Aujourd’hui, 24 avril, marque la commémoration du génocide arménien. Pourquoi cette date ?
Parce que c’est le 24 avril 1915 que débuta l’arrestation massive d’intellectuels et de responsables communautaires arméniens à Constantinople par les autorités ottomanes. Cette vague d’arrestations a marqué le début d’un processus d’extermination systématique qui a coûté la vie à plus d’un million d’Arméniens.
Quand on parle de génocide, il faut remonter à 1948, lorsque l’ONU a adopté une Convention qui définit ce crime comme l’intention de détruire, en tout ou en partie, un groupe national, ethnique, racial ou religieux. Pourtant, malgré cette définition, le génocide arménien n’a jamais été reconnu formellement par l’ONU. Seuls quelques États et institutions, comme le Parlement européen depuis 1987, en ont reconnu la réalité.

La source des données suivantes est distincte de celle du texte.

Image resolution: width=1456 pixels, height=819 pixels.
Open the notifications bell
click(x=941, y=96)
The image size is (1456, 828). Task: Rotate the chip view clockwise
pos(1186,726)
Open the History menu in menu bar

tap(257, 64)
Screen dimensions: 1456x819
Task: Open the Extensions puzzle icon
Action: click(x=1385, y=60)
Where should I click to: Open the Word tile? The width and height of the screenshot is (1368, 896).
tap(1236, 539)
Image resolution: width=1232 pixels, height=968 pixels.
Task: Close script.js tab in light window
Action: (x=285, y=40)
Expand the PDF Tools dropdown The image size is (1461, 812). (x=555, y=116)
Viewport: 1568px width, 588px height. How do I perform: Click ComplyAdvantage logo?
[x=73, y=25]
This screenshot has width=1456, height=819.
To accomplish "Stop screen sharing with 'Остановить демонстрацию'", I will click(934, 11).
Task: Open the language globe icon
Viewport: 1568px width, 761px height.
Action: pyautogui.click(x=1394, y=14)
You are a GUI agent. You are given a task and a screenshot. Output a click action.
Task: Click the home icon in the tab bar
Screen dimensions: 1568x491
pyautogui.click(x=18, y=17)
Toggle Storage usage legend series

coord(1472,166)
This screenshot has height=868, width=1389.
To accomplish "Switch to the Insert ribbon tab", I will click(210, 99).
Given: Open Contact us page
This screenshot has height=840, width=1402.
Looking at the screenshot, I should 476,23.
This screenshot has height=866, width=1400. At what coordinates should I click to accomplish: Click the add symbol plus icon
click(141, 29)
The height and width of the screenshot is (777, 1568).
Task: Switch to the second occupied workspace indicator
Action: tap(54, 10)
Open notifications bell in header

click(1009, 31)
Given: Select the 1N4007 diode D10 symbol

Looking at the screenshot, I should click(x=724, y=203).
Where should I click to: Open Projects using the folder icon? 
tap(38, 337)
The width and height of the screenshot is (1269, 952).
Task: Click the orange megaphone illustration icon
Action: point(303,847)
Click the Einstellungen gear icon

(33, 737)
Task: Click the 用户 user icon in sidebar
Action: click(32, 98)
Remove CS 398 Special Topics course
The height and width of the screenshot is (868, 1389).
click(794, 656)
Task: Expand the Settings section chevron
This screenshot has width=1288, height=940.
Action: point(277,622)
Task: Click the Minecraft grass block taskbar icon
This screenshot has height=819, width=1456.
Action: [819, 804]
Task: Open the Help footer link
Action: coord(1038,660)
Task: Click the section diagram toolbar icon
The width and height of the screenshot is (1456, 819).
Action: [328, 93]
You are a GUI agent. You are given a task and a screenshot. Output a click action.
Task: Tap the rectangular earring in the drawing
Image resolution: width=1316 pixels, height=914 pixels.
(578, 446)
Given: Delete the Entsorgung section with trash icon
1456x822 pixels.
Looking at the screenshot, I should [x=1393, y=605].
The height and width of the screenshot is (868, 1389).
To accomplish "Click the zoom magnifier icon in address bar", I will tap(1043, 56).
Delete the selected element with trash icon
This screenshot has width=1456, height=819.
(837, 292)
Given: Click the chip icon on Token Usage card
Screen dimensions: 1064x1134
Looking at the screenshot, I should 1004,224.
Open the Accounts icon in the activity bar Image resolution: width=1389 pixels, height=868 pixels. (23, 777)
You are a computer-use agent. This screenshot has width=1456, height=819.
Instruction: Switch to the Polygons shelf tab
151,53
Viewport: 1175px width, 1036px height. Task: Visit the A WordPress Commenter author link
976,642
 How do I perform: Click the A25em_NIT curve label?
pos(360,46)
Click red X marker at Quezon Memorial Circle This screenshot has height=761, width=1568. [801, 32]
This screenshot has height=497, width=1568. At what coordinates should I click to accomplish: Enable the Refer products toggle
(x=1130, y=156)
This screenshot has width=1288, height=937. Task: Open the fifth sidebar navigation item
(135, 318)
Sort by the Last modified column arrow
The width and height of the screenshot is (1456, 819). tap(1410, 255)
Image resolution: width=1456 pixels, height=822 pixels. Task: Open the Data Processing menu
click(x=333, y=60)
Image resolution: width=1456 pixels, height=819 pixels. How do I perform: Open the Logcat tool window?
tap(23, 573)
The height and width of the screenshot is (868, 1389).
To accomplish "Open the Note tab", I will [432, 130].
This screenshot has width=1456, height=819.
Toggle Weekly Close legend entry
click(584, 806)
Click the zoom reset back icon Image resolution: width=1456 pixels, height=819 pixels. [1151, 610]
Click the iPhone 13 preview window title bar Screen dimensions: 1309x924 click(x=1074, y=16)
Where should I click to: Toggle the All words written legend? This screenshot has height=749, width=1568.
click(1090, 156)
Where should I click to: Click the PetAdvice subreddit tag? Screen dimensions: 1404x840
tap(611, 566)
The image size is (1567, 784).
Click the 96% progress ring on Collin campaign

Commémorer le 24 avril, c’est faire un geste de mémoire. Mais c’est aussi poser une question politique fondamentale :
👉 Pourquoi certains génocides sont-ils pleinement reconnus, et d’autres laissés dans le flou ?
👉 Quelle place la mémoire des peuples opprimés occupe-t-elle dans nos sociétés ?
Sur Umbaba, on s’interroge. Et on n’oublie pas.